Starting at the line that contains "Instruction: Open the iTunes", copy each line through the end of the listing below. Include both ends and output nothing more.

Segment Start: DATA SUPPLIED

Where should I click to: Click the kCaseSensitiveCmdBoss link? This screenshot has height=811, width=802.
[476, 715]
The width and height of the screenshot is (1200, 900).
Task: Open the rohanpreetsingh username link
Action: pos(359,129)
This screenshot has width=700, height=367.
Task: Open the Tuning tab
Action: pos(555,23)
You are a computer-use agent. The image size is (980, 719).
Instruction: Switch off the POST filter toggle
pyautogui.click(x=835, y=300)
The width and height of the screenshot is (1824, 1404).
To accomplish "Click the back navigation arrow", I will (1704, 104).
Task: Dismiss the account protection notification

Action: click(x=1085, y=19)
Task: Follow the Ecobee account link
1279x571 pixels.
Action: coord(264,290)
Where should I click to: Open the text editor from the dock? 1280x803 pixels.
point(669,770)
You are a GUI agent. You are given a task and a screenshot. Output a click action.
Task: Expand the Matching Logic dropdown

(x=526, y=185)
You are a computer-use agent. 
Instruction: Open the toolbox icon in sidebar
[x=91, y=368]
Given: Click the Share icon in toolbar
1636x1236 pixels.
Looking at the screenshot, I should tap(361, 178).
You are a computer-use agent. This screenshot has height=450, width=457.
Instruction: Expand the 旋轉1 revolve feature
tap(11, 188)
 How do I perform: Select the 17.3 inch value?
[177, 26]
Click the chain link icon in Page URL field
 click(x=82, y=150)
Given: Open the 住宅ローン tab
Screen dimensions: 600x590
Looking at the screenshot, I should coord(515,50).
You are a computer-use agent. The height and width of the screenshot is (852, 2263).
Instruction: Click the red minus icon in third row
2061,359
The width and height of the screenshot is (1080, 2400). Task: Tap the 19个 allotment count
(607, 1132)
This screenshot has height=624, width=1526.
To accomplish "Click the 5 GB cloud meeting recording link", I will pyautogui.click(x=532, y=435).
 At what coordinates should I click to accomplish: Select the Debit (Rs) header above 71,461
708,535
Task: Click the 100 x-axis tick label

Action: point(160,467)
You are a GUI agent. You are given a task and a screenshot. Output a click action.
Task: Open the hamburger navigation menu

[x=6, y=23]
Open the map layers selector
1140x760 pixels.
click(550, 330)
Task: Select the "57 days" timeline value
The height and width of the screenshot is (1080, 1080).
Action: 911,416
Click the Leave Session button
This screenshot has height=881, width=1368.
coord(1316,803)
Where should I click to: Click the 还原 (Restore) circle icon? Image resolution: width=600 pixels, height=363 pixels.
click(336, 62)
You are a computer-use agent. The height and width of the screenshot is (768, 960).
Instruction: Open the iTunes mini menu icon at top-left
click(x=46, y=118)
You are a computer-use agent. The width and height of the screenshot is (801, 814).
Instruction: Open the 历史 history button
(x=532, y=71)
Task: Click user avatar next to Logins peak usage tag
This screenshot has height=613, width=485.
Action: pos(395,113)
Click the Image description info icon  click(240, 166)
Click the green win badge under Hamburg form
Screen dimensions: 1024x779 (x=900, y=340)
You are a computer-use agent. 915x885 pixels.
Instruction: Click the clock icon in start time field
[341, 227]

Segment End: DATA SUPPLIED

* **ANSWER AREA**:
Instruction: Open the iTunes mini menu icon at top-left
click(x=46, y=118)
You are a computer-use agent. The width and height of the screenshot is (801, 814).
Instruction: Open the 历史 history button
(x=532, y=71)
Task: Click user avatar next to Logins peak usage tag
This screenshot has height=613, width=485.
Action: pos(395,113)
Click the Image description info icon  click(240, 166)
Click the green win badge under Hamburg form
Screen dimensions: 1024x779 (x=900, y=340)
You are a computer-use agent. 915x885 pixels.
Instruction: Click the clock icon in start time field
[341, 227]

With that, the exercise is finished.